→ **What needs to be done**: Please write each record out again word for word.

::: Listed entries :::

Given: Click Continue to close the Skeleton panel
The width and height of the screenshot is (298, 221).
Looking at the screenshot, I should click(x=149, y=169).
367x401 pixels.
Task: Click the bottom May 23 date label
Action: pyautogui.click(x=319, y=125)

:::

→ **Task response**:
Given: Click Continue to close the Skeleton panel
The width and height of the screenshot is (298, 221).
Looking at the screenshot, I should click(x=149, y=169).
367x401 pixels.
Task: Click the bottom May 23 date label
Action: pyautogui.click(x=319, y=125)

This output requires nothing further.